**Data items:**
━━━━━━━━━━━━━━━━━━━━━━━━━━━━━━

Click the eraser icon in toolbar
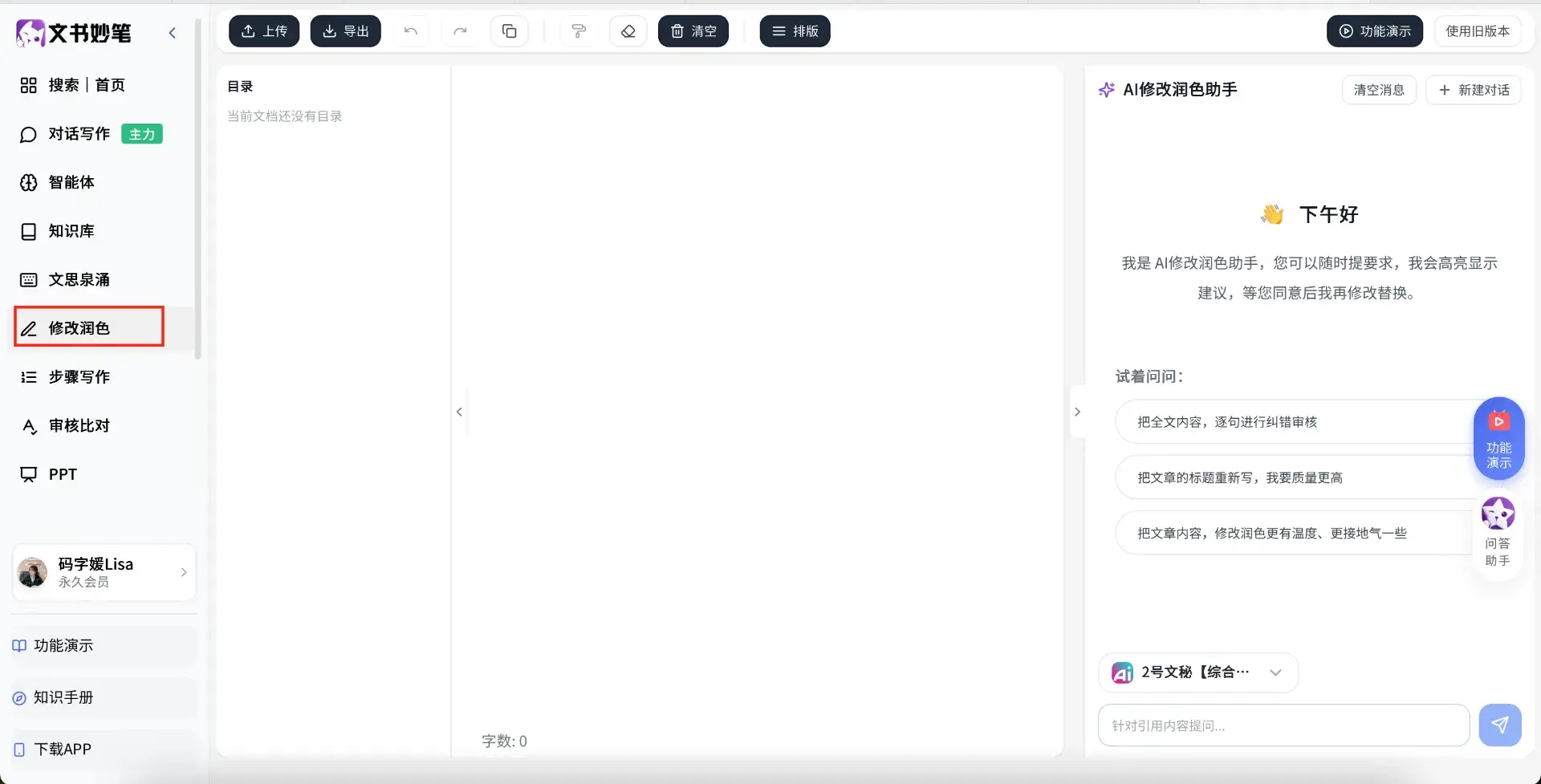Screen dimensions: 1541x784 (628, 31)
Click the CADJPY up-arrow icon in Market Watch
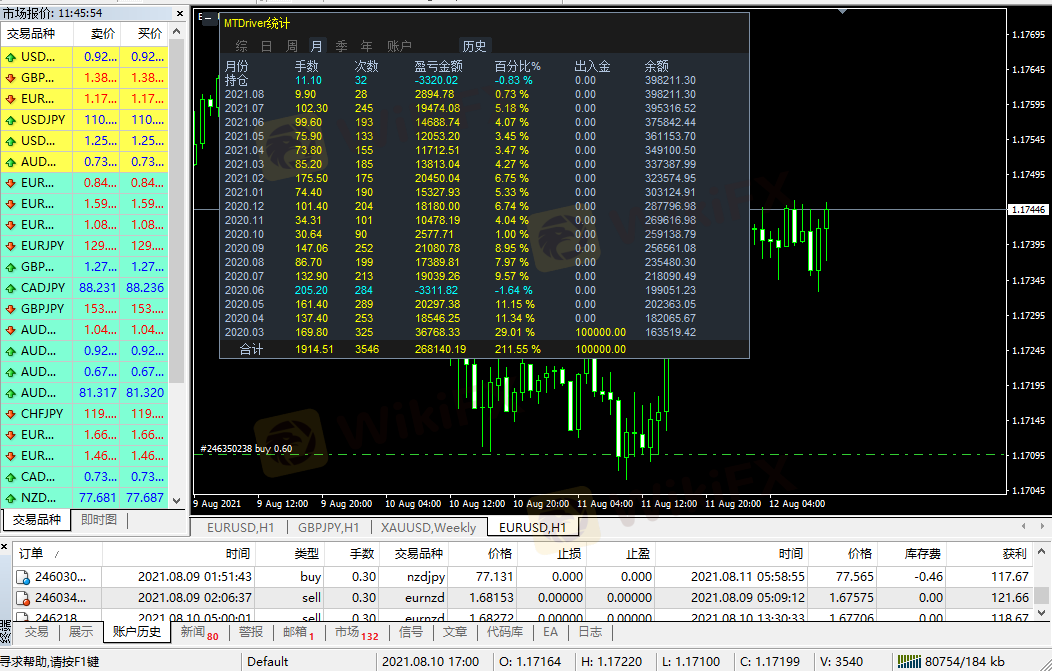 11,288
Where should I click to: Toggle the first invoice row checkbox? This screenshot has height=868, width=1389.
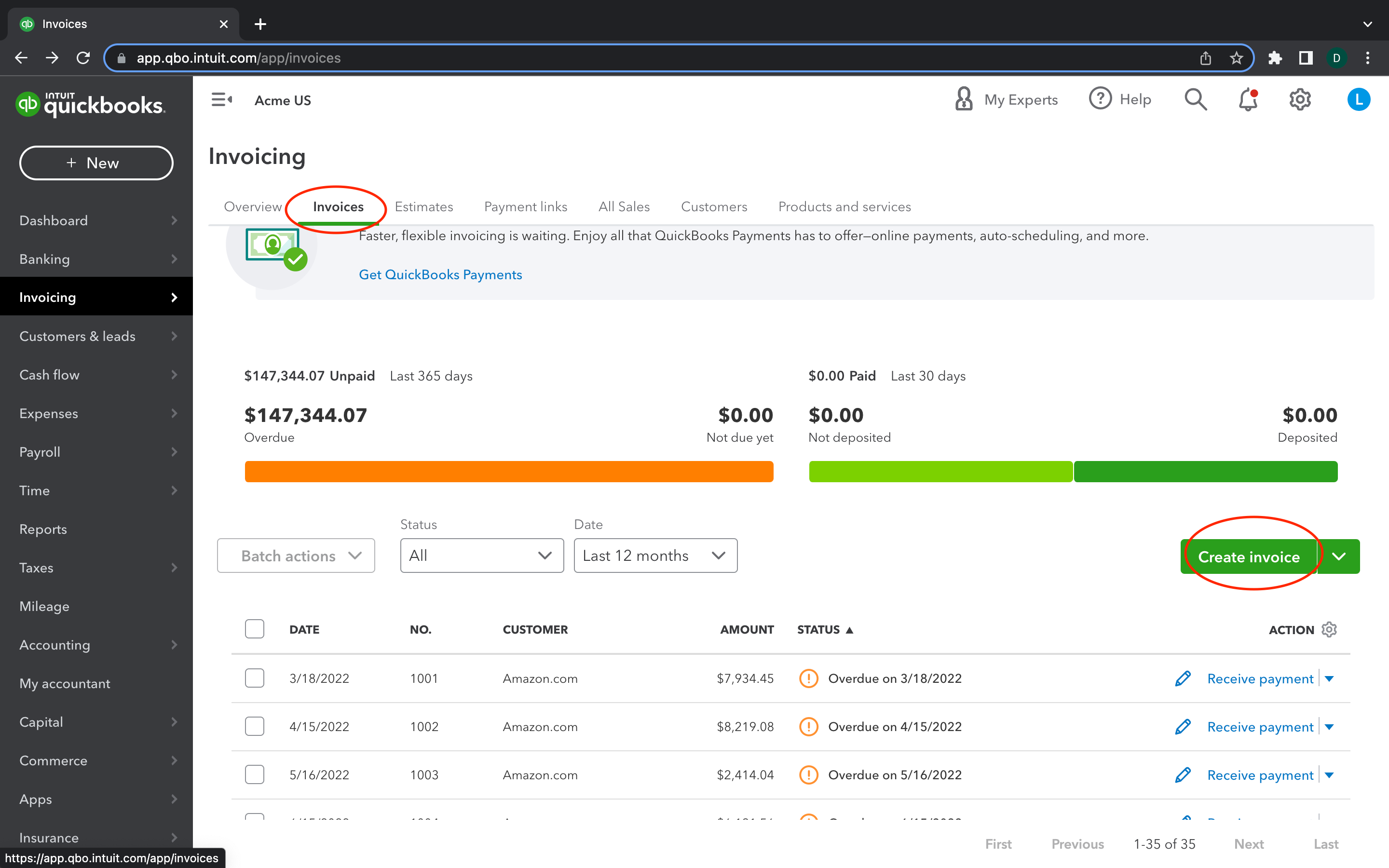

━━━━━━━━━━━━━━━━━━━━━━━━━━━━━━

**DIRECTIONS:**
Each record above must be returned exactly as written, with its pictures omitted.

**ANSWER FOR THE TASK:**
Click the eraser icon in toolbar
Screen dimensions: 1541x784 (628, 31)
Click the CADJPY up-arrow icon in Market Watch
 11,288
Where should I click to: Toggle the first invoice row checkbox? This screenshot has height=868, width=1389.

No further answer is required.